Mas Profundo is a pipeline that allows designers to generate interesting architectural images from simple models using a live camera feed. 

Architectural models tend to portray a reduced colorway and detail is limited by workmanship and time.  

Mas Profundo allows each model ideation to be visualized more realistically than a simple foam model.

Mas Profundo allows a user to generate detailed renderings of even simple block models using depth mapping.  Our goal is to allow even simple models to have deep meaning.

We allow the user to invert the depth which can produce subtle changes in tone and lighting. Inverted depth maps, combined with the right user prompt can generate interior views from models.

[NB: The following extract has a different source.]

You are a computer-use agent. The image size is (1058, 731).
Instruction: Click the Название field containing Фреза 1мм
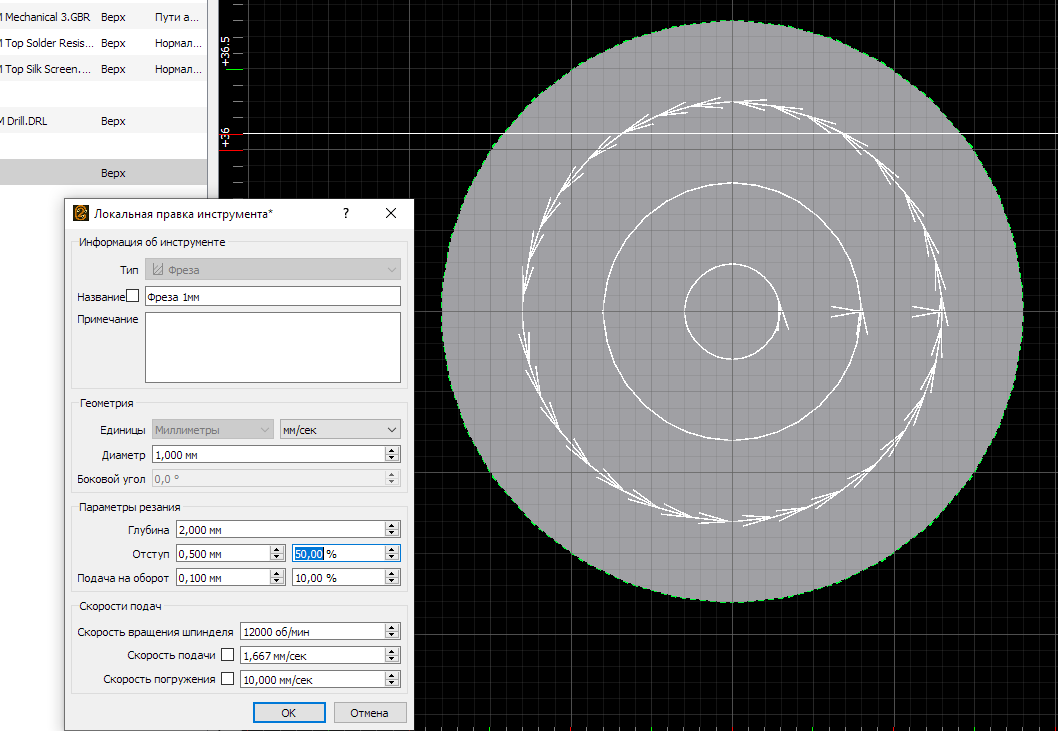point(272,296)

Can you tell that the input image is a human fist?
Can you tell that the input image is a human fist?

Demo

Mas Profundo allows a user to record a short video clip of their model.

In the capture settings, the frames count and the length of recording can be changed.

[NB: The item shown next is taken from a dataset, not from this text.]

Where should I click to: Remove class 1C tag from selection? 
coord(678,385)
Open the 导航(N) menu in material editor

The video extracts the frames and produces a depth map.

Depth contrast can be increased and decreased, flattening or extending the frame of reference, and we can also invert the depth.

Next the user enters their prompt, and clicks run to generate their renders.

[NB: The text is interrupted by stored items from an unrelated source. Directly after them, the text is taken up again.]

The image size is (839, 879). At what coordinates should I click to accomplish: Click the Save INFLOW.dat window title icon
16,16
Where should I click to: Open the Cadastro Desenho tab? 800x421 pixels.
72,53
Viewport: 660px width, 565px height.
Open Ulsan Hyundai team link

Then Mas Profundo generates images for each frame.

Reflections

Through producing Mas Profundo we overcame several challenges, critically responsiveness of the app was greatly improved by batching the frames for inferences. Mas Profundo runs with a Gradio Interface through a Google Colab notebook, which increases the throughput and computational overhead. Additionally, we struggled with controlling the image storage and recording system, a future version of Mas Profundo would have a customized native application tailored to the pipeline.

For future work it would be interesting to use an LLM to improve the user’s prompt, but at this time we didn’t feel like the delay in processing time would be acceptable.  We would also like to adjust the batching such that each image contains visual context from the previous, closer to video generation. Another improvment would be a native interface or dedicated web interface that accesses a cloud graphics server for generation. This would allow the user to run Mas Profundo on a phone or laptop without needing a high-end GPU.